# **This is an application on Reinforcement Learning(RL) of type Active search using Q-value iteration.**

 This is the Zewail City agent who is responsible for transferring 4 objects from the Hemly building to Nano Building or One stop Shop and transferring 4 objects from the Academic also.
 It is an active search.

#Importing Needed Libraries


In [None]:
from skimage import io
from PIL import Image
import numpy as np
import cv2
from google.colab.patches import cv2_imshow
import pandas as pd  
from math import inf
from time import time
from itertools import count
from random import random

## Reading file that represent Zewail City Map by its available roads and crossroads:



In [None]:
map_dict = {}
with open("/content/ZewailCity_Map.txt") as data_file:
    for line in data_file:
       line = line.replace('\n','')
       key,val=line.split('-')
       list_values=val.split(',')
       end=len(list_values)
       value=[]
       for i in range(0,end,2):
          l=[]
          l.append(list_values[i])
          l.append(list_values[i+1])
          value.append(l)
       map_dict[key] = value

## Function that represents the Q values as a Dataframe:

In [None]:
def Q_values_dataframe(q_dict,filename):

  df = pd.DataFrame()

  all_states=[]

  for key in q_dict:
    all_states.append(key[0])
    
  df["states/actions"] = all_states
  Q_df = df.drop_duplicates(ignore_index=True)


  for key in q_dict:
      for index in range(Q_df.shape[0]):
         if Q_df["states/actions"][index] == key[0]:
           Q_df.at[index,key[1]] = q_dict[key]


  Q_df.to_csv(filename)
  





## Environment Formulation

We formulate an environment in a similar way to decision processes _without_ a way to know the transition model.


In [None]:
class Environment:
    '''
    Abstract base class for an (interactive) environment formulation.
    It declares the expected methods to be used to solve it.
    All the methods declared are just placeholders that throw errors if not overriden by child "concrete" classes!
    '''
    
    def __init__(self):
        '''Constructor that initializes the problem.
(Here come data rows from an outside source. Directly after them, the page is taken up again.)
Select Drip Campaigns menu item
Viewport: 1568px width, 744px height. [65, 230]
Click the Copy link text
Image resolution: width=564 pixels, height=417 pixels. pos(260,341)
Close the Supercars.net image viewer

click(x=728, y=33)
Typically used to setup the initial state.'''
        self.state = None
    
    def actions(self):
        '''Returns an iterable with the applicable actions to the current environment state.'''
        
        raise NotImplementedError
    
    def apply(self, action):
        '''Applies the action to the current state of the environment and returns the new state from applying the given action to the current environment state; not necessarily deterministic.'''
        raise NotImplementedError


Combining Q-values with TD learning yields an iterative technique that does not need a transition model in learning nor in decision making!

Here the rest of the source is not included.